Nina Arianda and J.K. Simmons on Finding Fred and Ethel’s Stage Roots for Being the Ricardos | Playbill

Film & TV Features Nina Arianda and J.K. Simmons on Finding Fred and Ethel’s Stage Roots for Being the Ricardos The Broadway alums star as the actors who created two of televisions most iconic sidekicks in the new behind-the-scenes movie, now streaming on Prime Video.
Nina Arianda and J.K. Simmons

Being the Ricardos, written and directed by To Kill a Mockingbird playwright Aaron Sorkin, focuses on the two people that led what was perhaps TV’s most influential sitcom, I Love Lucy, by going behind the scenes to uncover how Lucille Ball and Desi Arnaz (played on screen by Nicole Kidman and Javier Bardem) were anything but Lucy and Ricky Ricardo, their beloved characters.

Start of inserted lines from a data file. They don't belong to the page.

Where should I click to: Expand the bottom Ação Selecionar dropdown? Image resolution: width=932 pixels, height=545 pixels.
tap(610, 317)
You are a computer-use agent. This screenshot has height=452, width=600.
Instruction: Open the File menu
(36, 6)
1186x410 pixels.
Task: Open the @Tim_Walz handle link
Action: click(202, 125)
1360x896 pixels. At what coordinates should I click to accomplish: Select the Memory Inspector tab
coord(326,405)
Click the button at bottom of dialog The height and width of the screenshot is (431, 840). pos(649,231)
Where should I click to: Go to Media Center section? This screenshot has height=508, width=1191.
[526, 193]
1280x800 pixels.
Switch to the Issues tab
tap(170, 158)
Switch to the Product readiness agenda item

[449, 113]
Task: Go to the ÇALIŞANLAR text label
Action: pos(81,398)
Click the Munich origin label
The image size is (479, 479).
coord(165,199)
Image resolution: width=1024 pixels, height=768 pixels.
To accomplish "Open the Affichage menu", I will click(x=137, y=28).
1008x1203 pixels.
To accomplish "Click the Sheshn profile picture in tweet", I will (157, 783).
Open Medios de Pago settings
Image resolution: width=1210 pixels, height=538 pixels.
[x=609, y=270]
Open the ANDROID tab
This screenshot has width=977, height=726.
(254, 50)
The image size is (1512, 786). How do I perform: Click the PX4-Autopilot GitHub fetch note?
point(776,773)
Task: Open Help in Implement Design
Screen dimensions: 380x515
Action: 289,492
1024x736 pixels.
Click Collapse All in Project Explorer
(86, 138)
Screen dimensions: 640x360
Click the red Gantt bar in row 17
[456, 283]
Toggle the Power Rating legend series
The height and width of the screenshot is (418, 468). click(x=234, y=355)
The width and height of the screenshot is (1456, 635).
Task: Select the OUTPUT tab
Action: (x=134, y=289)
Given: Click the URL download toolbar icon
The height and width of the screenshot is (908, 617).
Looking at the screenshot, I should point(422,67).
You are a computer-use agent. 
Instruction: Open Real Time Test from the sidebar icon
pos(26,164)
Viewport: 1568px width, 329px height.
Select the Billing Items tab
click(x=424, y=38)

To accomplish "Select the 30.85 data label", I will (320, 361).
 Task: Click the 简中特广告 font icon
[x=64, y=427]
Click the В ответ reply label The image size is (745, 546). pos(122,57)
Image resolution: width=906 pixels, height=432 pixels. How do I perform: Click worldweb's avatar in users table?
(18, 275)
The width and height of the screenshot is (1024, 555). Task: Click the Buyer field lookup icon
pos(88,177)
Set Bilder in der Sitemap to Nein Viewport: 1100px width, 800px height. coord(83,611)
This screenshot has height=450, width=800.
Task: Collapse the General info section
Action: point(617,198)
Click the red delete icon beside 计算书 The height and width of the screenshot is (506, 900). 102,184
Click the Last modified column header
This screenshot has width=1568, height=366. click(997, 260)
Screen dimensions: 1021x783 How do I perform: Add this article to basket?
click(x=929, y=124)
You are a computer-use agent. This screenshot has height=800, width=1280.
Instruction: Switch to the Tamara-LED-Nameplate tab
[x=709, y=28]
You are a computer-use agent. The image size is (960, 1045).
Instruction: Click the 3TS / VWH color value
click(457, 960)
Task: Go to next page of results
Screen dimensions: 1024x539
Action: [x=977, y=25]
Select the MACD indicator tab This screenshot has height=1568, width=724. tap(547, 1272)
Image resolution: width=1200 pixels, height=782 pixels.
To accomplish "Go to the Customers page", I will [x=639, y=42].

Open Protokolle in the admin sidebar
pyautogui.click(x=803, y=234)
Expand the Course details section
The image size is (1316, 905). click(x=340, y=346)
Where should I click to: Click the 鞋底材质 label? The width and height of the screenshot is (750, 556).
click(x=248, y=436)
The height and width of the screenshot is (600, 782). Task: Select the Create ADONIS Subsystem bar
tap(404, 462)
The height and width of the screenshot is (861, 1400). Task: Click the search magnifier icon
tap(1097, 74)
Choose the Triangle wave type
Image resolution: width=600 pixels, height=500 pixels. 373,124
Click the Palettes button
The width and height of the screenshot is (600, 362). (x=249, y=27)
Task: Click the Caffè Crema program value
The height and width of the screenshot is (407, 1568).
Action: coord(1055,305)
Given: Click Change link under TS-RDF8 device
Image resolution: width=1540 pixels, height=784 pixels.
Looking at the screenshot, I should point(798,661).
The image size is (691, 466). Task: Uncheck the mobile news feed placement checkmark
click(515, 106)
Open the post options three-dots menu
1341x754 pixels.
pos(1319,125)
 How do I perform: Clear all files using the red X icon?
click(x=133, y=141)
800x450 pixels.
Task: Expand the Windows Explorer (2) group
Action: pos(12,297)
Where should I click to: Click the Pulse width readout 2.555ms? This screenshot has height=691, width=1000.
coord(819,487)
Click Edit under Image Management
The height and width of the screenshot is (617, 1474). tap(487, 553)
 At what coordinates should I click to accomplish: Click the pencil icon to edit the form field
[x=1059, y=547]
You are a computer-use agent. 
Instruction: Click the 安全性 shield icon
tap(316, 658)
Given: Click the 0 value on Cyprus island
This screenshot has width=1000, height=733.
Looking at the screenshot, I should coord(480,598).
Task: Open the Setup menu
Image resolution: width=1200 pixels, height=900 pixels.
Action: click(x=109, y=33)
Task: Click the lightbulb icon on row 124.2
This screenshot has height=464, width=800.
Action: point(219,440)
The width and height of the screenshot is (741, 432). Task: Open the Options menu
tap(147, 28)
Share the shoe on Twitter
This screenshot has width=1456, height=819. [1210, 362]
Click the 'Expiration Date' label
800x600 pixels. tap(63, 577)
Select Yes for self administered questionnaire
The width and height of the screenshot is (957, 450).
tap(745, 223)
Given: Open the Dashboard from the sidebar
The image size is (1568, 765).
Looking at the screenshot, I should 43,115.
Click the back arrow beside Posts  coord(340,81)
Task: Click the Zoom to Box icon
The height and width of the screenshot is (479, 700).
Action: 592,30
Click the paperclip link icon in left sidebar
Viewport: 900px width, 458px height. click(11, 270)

Aaron Sorkin Marc J. Franklin

The film, which opened in movie theatres December 10 and became available for streaming on Prime Video December 21, follows a full production week on the classic sitcom, from the first table read to the final filming, all while the cast and crew navigate off-screen drama that threatens to upend everything they hold dear. Sorkin has imagined a timeline in which Ball has been accused of being a communist by Walter Winchell, Desi’s extramarital philandering has been exposed in a tabloid, and a surprise pregnancy is threatening to end the smash hit series just as it’s hitting its stride—all events that really happened, but in Sorkin’s screenplay, they’re all happening the same week.

WATCH: Go Behind the Scenes of Being the Ricardos With Nicole Kidman and Javier Bardem

But the film also pulls back the curtain on Lucy and Ricky’s best friends, partners in crime, and landlords—Fred and Ethel, originally played in the ‘50s by Broadway vets William Frawley and Vivian Vance. And to bring these legendary performers back to life, Sorkin chose two performers with substantial stage backgrounds themselves, J.K. Simmons and Nina Arianda.

“The one thing Vivian Vance is not is Ethel,” shares Arianda, a 2012 Tony winner for her performance in Venus in Fur. “Here’s a woman who was a leading lady. She was an ingénue, a very successful torch singer. She was a very desirable woman. She had her own perfume line at one point—that’s how popular she was.”

Vivian Vance

Arianda was able to draw on her own stage background after learning Vance’s stage past, which includes performances in the original companies of Kern and Hammerstein’s Music in the Air, Porter’s Anything Goes (Vance understudied Ethel Merman as a member of the ensemble), Arlen and Harburg’s Hooray For What!, a 1947 revival of The Cradle Will Rock, and more. Arnaz and the I Love Lucy team cast Vance in the role after seeing her in a production of Voice of the Turtle at San Diego’s La Jolla Playhouse.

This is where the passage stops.